The report post-MRI was extensively detailed and I found it particularly fascinating to try and follow the analysis of the images by the specialists. A lot of this technical sciency analytical stuff is from Gil (Owner of the Pool House/ Senior Vet) and the MRI technicians, skills such as which I would love to mirror one day.
Prior to the scan the vets had administered a palmar digital nerve blocking agent in both of Mo’s forelegs. This agent desensitizes the medial and lateral palmar nerves found at the back of the pastern, and took effect on the areas that were being assessed; areas such as the distal region of the deep digital flexor tendon (DDFT), the distal sesamoidean impar ligament (DSIL), the navicular apparatus, proximal and distal interphalangeal joints (PIP/DIP) and palmar aspects of the distal phalanx (as well as other anatomical features within the distal pastern region.)
Below I have listed a few findings from the report
- The mild capsular rotation of the distal phalanx and mild modelling of the distal tip of the distal phalanx are suggestive of mild chronic laminitis, however there is no evidence that laminitis is active in either foot and this is an unlikely cause of her lameness.
- Swelling and loss of definition of the DSIL in both feet would indicate desmitis, the changes of which are likely to be caused by wear and tear from her previous career, and were unlikely to have any clinical significance to her lameness.
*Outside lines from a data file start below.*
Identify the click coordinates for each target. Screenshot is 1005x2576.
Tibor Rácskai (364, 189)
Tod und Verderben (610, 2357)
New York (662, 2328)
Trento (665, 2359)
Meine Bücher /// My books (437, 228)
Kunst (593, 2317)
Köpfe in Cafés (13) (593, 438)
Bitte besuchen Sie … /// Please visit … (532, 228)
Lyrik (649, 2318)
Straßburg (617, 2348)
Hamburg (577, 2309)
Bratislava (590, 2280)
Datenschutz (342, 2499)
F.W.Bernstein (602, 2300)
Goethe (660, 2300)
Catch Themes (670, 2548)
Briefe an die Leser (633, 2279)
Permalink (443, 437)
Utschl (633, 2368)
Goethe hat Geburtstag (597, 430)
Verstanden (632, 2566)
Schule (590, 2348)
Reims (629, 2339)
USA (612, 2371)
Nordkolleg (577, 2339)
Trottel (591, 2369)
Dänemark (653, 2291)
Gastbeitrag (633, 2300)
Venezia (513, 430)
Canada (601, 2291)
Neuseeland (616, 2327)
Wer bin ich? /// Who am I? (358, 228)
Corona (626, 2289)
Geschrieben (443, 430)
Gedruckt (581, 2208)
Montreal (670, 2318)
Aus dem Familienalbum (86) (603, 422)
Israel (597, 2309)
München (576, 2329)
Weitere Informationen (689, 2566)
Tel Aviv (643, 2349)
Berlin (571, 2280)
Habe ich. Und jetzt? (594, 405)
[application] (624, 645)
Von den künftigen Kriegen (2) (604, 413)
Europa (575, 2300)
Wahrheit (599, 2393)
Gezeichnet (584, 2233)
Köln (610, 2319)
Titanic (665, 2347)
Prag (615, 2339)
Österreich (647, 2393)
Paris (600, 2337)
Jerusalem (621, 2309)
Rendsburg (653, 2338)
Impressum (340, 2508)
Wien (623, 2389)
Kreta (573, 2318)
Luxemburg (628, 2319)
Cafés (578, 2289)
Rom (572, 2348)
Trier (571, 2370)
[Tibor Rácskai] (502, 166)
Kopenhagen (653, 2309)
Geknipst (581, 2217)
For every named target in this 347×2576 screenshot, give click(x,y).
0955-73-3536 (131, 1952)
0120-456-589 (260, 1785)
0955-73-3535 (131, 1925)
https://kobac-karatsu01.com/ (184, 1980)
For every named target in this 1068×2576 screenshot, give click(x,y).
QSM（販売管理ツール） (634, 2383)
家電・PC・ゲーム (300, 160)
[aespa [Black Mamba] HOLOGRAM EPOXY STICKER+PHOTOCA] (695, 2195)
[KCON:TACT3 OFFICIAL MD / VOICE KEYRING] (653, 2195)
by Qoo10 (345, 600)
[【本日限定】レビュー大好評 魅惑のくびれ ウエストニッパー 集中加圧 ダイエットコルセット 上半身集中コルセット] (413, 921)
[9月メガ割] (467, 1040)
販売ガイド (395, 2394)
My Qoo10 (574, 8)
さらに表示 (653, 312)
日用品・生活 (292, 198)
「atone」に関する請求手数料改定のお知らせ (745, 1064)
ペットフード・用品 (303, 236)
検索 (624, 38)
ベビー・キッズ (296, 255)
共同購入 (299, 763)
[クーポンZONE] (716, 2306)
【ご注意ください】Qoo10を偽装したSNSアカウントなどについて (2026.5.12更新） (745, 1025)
- Remodelling of the navicular bone and mild distension of the navicular bursa (with fluid and soft tissue) would suggest mild navicular burstitis in both feet. Although present in both feet it showed to be seemingly more advanced in her left fore due to thickened synovial plicae of the bursal wall. However these changes are consistent with osseous/bone modelling as a result of bone stress or wear and tear (Inflammation of the coffin bone and navicular bursa)
- (And the best part) The changes affecting the navicular bone are consistent with osseous modelling as a result of wear and tear. The absence of an STIR signal intensity in the spongiosa in either foot suggest that there is no active degenerative disease at this time, thus other changes are likely to be clinically insignificant.
Overall I found the experience immensely enlightening, although I am thankful that no drastic correctional measures had to take place With age such conditions can commonly be seen in horses. Thus I will be instilling preventative measures, such as upkeep of remedial shoeing, in the hope that these conditions do not exacerbate into active forms in the future.
UPDATE: Mo is now moving more freely than ever thanks to the incredible farriery she has received. She seems to be enjoying flaunting her designer shoes much more than my bank balance does! Saying this, I really am overjoyed with the improvement and although unfortunately her current insurance plan does not cover remedial farriery, I won’t hesitate to fund this seeing how beneficial the treatment has been.
It looks like this might be our year after all!!